Good God. What was happening here? Whatever it was, Stephen didn’t like it. He didn’t like it the way a sailor doesn’t like a red sky in the morning, which signaled squalls ahead.

He maneuvered himself closer to his two guests, which involved squeezing in between them at the window.

“It is a late hour,” he lied. Somehow without elbowing anyone in the ribs, he managed to take his watch out and observe the face in an obvious manner. “And I’ve got an early-morning meeting. Do go home now, Miss Jones. You’ll escort her, Otis?”

About an inch from Stephen’s face, Otis gave a sloppy salute. “Demmed right, Cap’n.”

That was better. Sort of.

Stephen gradually moved out his elbows so neither one had any room left and waited for the two of them to figure out his silent message. Somehow, they never did—Miss Jones almost hit him in the eye with her own elbow—but after three more plops, she’d had enough and decided to go home.

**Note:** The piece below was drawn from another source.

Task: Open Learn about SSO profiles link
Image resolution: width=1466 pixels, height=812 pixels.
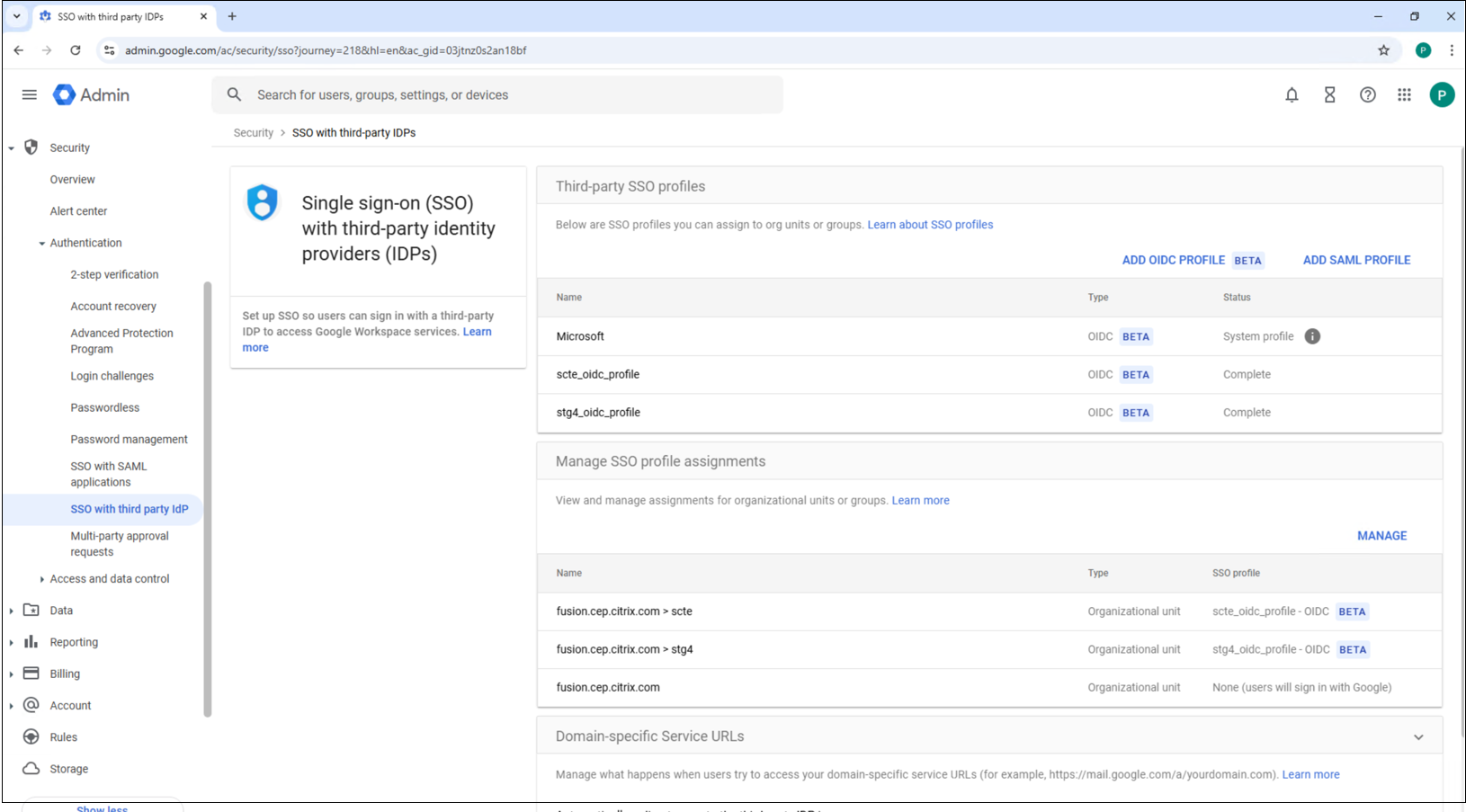Action: pos(930,225)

“Not to tend to Hodgepodge,” she said, eyeing him askance when she rose from her perch. “But because I’m tired.”

She took Otis’s arm, and he patted her hand. “I am as well. I think.”

Stephen watched the two of them walk ahead of him toward the stairs. But Otis’s shoe, adorned with gaudy rubies and pearls no doubt made of paste, had lost a heel, a fact its owner hadn’t noticed until now. He was so busy looking for it, he knocked over a small table, whereupon a tumbler of punch fell and hit him on the head.

Miss Jones screamed when her friend sank in a heap to the floor.

Stephen immediately went to him, checking Otis’s head and bending over to listen to his breathing and his heart. He stood and grinned at Miss Jones to reassure her. “Don’t worry. He didn’t feel a thing, and I think he’s snoring, actually, so he can’t be too bad off. I’ll get Pratt to escort him home later. You need to go home now.”